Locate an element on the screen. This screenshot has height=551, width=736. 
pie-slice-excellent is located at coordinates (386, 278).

---

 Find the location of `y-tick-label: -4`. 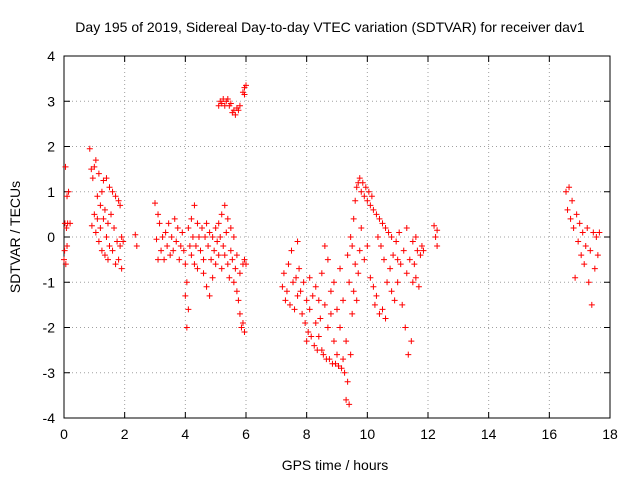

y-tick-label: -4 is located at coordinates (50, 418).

* * *

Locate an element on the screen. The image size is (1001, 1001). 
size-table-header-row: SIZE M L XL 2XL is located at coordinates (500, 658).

◆ Directive ◆
Return the entries unchanged, starting at the line that contains "Locate an element on the screen. The" and ending at the line that contains "size-table-header-row: SIZE M", including both of those lines.

◆ Answer to the exercise ◆
Locate an element on the screen. The image size is (1001, 1001). 
size-table-header-row: SIZE M L XL 2XL is located at coordinates (500, 658).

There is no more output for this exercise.